(GIVEN PASSAGE)
MixMatch Module

See frdc/train/mixmatch_module.py.

Quick Recap

We will go over the essential parts of the code here. Before that, we revise some of the concepts that are used in the code.

Abstract Methods

In Python, we can define abstract methods using the abc module. Just like other OOP languages, abstract methods are methods that must be implemented by the child class.

For example:

from abc import ABC, abstractmethod


class MyAbstractClass(ABC):
    @abstractmethod
    def my_abstract_method(self):
        pass


class MyChildClass(MyAbstractClass):
    def my_abstract_method(self):
        print("Hello World!")

`nn.Module` & `LightningModule`

If you're unfamiliar with PyTorch, you should read the nn.Module Documentation.

nn.Module is the base class for all neural network modules in PyTorch. While LightningModule is a PyTorch Lightning class that extends nn.Module, providing it with additional functionality that reduces boilerplate code.

By implementing it as a LightningModule, we also enter the PyTorch Lightning ecosystem, which provides us with a lot of useful features such as logging, early stopping, and more.

What do we implement in a Module?

One key component that nn.Module requires, is the model. So for example:

class MyModule(nn.Module):
    def __init__(self):
        super().__init__()
        self.model = nn.Sequential(
            nn.Linear(28 * 28, 128),
            nn.ReLU(),
            nn.Linear(128, 10),
        )

    def forward(self, x):
        return self.model(x)

PyTorch Lightning builds on top of it, requiring training_step and validation_step. Each "step" is a batch of data, and the model is trained on it. So for example:

class MyModule(LightningModule):
    def __init__(self): ...

    def forward(self, x): ...

    def training_step(self, batch, batch_idx):
        x, y = batch
        y_hat = self(x)
        loss = F.cross_entropy(y_hat, y)
        return loss

    def validation_step(self, batch, batch_idx):
        x, y = batch
        y_hat = self(x)
        loss = F.cross_entropy(y_hat, y)
        return loss

Usually, the training and validation steps are the same, but in some cases, such as MixMatch, they are different. In MixMatch, we not only use a different loss function for train, we also handle a batch differently. The PyTorch Lightning framework allows us to separate the two, and implement them separately.

Model Embedded Preprocessing `on_before_batch_transfer`

In PyTorch Lightning, we can also inject a step before the batch is passed to the model. This is done by overriding the on_before_batch_transfer method.

This allows us to do preprocessing on the batch, such as scaling the data, encoding the labels, and more.

Custom EMA Update `on_after_backward`

We also leverage another hook, called on_after_backward. This hook is called after the backward pass, and allows us to do custom operations. In our case, we use it to update the EMA model.

MixMatch

We recommend having tests/model_tests/chestnut_dec_may/train.py open while reading this section. It implements a real-world example of MixMatch.

As a summary:

We learned what is an abstract method, and how to implement it
We implement the model in LightningModule much like we would in nn.Module
We implement on_before_batch_transfer to preprocess the batch
Finally, we implement on_after_backward to update the EMA model

With the above in mind, let's look at the MixMatch implementation.

forward (abstract): Forward pass of the model
ema_model (abstract): The model that is used for EMA. We expect this property to be implemented by the child class.

(WHAT YOU NEED TO DO)
a – How many lines of the listing contain the string "Open", matching case exactly? Tally them and give only the number.
b – Can you resume the MixMatch module documentation from the point where it stops?
The technical text and the listing come from separate sources.

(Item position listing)

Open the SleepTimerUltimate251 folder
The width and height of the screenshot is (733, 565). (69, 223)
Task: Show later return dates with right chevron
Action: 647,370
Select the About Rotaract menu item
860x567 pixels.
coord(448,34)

(RESULTS)
a – 1

b –
update_ema (abstract): The method to update the EMA model. We expect this method to be implemented by the child class.
loss_unl_scaler (static): Takes in the current progress of the training, 0.0 to 1.0, where 0.0 is the start of the training, and 1.0 is the end. Then, returns the multiplier for the unlabeled loss.
loss_lbl (static): Implements the loss for labeled data. Takes in the predicted labels and the ground truth labels, and returns the loss. This is cross entropy for MixMatch.
loss_unl (static): Implements the loss for unlabeled data. Takes in the predicted labels and the ground truth labels, and returns the loss. This is MSE for MixMatch.
mixup: Takes in the data and the labels, the beta distribution parameter, and returns the mixed data and labels.
sharpen: Takes in the labels and temperature, and returns the sharpened labels.
guess_labels: Takes in the unlabeled data, and returns the guessed labels.
progress: The current progress of the training, 0.0 to 1.0, where 0.0 is the start of the training, and 1.0 is the end.
training_step: The training step runs through 1 batch of data, and returns the loss. Note that this is significantly different from validation step, as we handle the K-Augmented data differently.
test / validation_step: The test / validation step runs through 1 batch of data, and returns the loss.
predict_step: The predict step runs through 1 batch of data, and returns the actual decoded labels.
on_after_backward: The on_after_backward hook is called after the backward pass, and allows us to do custom operations. In our case, we use it to update the EMA model.
on_before_batch_transfer: The on_before_batch_transfer hook is called before the batch is transferred to the GPU. In our case, we use it to preprocess the batch.

A diagram of how these components interact with each other is shown below:

Finally, we show an example of how to use the MixMatch module:

from sklearn.preprocessing import StandardScaler, OrdinalEncoder

from frdc.train.mixmatch_module import MixMatchModule

ss = StandardScaler()
ss.fit(X_train)
oe = OrdinalEncoder(
   handle_unknown="use_encoded_value",
   unknown_value=np.nan,
)
oe.fit(y_train)

MixMatchModule(
   x_scaler=ss,
   y_encoder=oe,
   n_classes=10,
   sharpen_temp=0.5,
   mix_beta_alpha=0.75,
)

In particular, we need to supply some transformations for the preprocessing step. In this case, we use StandardScaler to scale the data, and OrdinalEncoder to encode the labels.

It's best if standardization is done only on the training data, and not the validation data to better fit real-world scenarios.
We use OrdinalEncoder as it handles unseen labels. So if a class doesn't show up in the training data, it will be encoded as np.nan, and will not participate in the loss calculation.

Design Choices

Static Method Overriding

We implement many functions as static, as we believe that a functional style reduces dependencies, thus making the code easier to test and debug.

Furthermore, it allows the subclasses to easily override the functions, to customize the behavior of the MixMatch module.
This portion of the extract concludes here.